Data supplied →
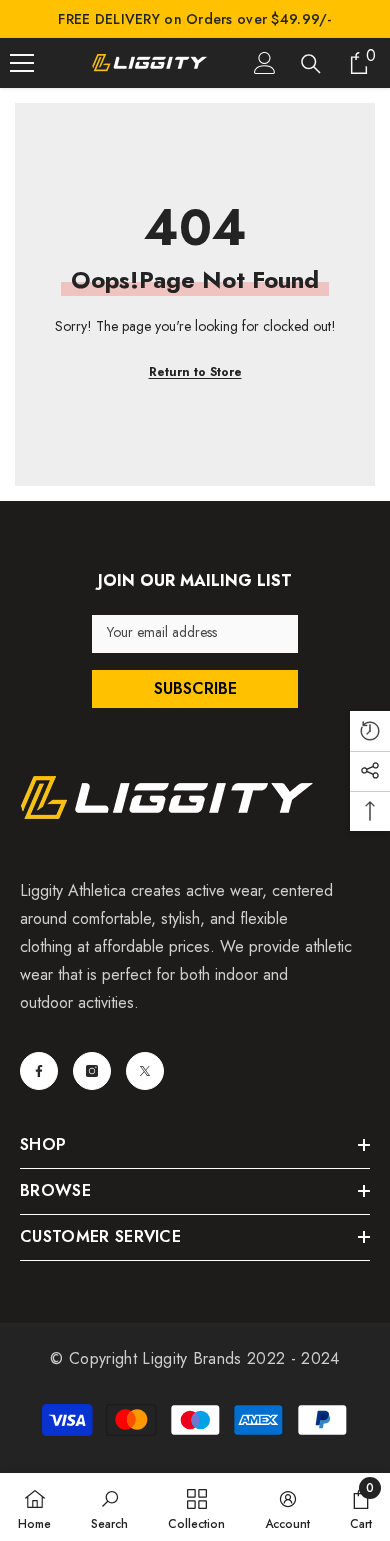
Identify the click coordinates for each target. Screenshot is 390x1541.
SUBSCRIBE (195, 688)
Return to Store (195, 372)
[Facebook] (39, 1071)
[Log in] (265, 63)
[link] (109, 1507)
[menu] (22, 63)
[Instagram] (92, 1071)
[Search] (311, 64)
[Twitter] (145, 1071)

Task to complete →
Print all of the data exactly, and do not carry over any pictures.

Written answer →
Identify the click coordinates for each target. Screenshot is 390x1541.
SUBSCRIBE (195, 688)
Return to Store (195, 372)
[Facebook] (39, 1071)
[Log in] (265, 63)
[link] (109, 1507)
[menu] (22, 63)
[Instagram] (92, 1071)
[Search] (311, 64)
[Twitter] (145, 1071)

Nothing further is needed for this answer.